Hochofen-Investor stimmt die Bürger in Hörde auf seine Pläne für das Schalthaus ein

dzPhoenix-West

Auf Phoenix-West gibt es nicht mehr viele leerstehende Gebäude. Eines soll jetzt entwickelt werden. Der kanadische Investor hat die Hörder besucht und seine Pläne in Dortmund vorgestellt.

Dortmund

, 25.10.2019, 17:22 Uhr / Lesedauer: 2 min

Gerben van Straaten, Gründer des Projektentwicklers World of Walas, sitzt im beschaulichen Saal von Gasthaus Wüstefeld in Hörde. Er ist aus aus dem kanadischen Vancouver angereist und verfolgt den Vortrag von Architekt Udo Greif. Der SPD-Ortsverein Hörde-Nord hat eingeladen.
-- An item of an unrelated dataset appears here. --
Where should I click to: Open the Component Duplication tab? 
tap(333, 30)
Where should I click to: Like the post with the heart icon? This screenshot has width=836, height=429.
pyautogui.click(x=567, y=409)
Van Straaten blickt in rund 20 Gesichter, denen Architekt Greif erklärt, was das niederländisch-kanadische Unternehmen vorhat auf Phoenix-West, nachdem es Ende 2018 Hochofen, Schalthaus und ein weiteres Baufeld gekauft hat.

Hochofen-Investor stimmt die Bürger in Hörde auf seine Pläne für das Schalthaus ein

World of Walas will das denkmalgeschützte Industriegebäude in ein Haus-in-Haus-System verwandeln und Selbstständige hineinholen. © Schaper

Das Gebäude, das World of Walas später entlang und durch den Hochofen ziehen will, bleibt erst einmal außen vor. Genau wie das „Exzellenzzentrum für Innovationen“, das vor dem Hochofen gebaut werden soll. An diesem Abend konzentriert sich Architekt Greif auf den Umbau des alten Schalthauses 101. Es soll, verkürzt ausgedrückt, mit flexiblen Einbauten ab einer Größe von 20 Quadratmetern versehen werden, in die beispielsweise Handwerker, Künstler, Architekten oder Start ups ziehen und arbeiten.
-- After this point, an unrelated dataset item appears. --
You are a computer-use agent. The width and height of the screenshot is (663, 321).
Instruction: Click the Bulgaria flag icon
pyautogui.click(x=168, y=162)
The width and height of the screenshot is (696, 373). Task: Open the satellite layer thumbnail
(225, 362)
„Wissensträger wie Sie sind für wichtig für uns“

Greif fragt, ob jemand auf Phoenix-West gearbeitet habe. „Ja, am Hochofen“, meldet sich Karl-Heinz Kleinhans. Dann erklärt er, dass der Begriff „Schalthaus“ nur auf einen kleinen Teil des denkmalgeschützten Industriegebäudes zutreffe und insofern nicht korrekt sei. „Aber das ist aus den Köpfen wohl nicht mehr rauszukriegen.“ Macht aber nichts. „Solche Wissensträger wie Sie sind wichtig für uns“, entgegnet der Architekt.

Hochofen-Investor stimmt die Bürger in Hörde auf seine Pläne für das Schalthaus ein

Zu einem späteren Zeitpunkt soll auch der Hochofen auf Phoenix-West so umgebaut werden, dass Unternehmen einziehen können. © Beushausen

Immer wieder sagt Greif Sätze wie „Wir können das Projekt nicht ohne die Menschen machen.“ Oder: „Wir wollen den Menschen etwas zurückgeben.“ Oder: „Wir haben uns in die Anlagen verliebt.“ Solche Sätze kommen gut an in Hörde, jenem Vorort, der wie kaum ein zweiter von der Montanindustrie geprägt war. Aber die Zukunft ist längst da, und sie klopft ans Schalthaus. Natürlich sollen die Böden und die alten Stützen drin bleiben.

Das alte Schalthaus als neues Ausflugsziel

Der Charme des Alten umarmt das Neue: „Nachbarschaften“ nennt Architekt Greif die Boxen, die wie in einem Haus-in-Haus-System eingebaut werden und den verschiedensten Berufen Platz bieten sollen. Auch Verkauf soll dort stattfinden. Was eine Zuhörerin zur Feststellung veranlasst, dann könne das Schalthaus ja zu „einem Ausflugsziel werden“. Der Architekt nickt.

Jan Tech erkundigt sich nach den Mieten. Sie sollen „im Schnitt“ liegen, lautet die Antwort. Wer mehr Umsatz macht, soll mit der Zeit auch mehr zahlen. Ende 2020, sagt Greif, „sollen die ersten Dinge schon zu sehen sein.“ World of Walas ist gekommen, um zu bleiben.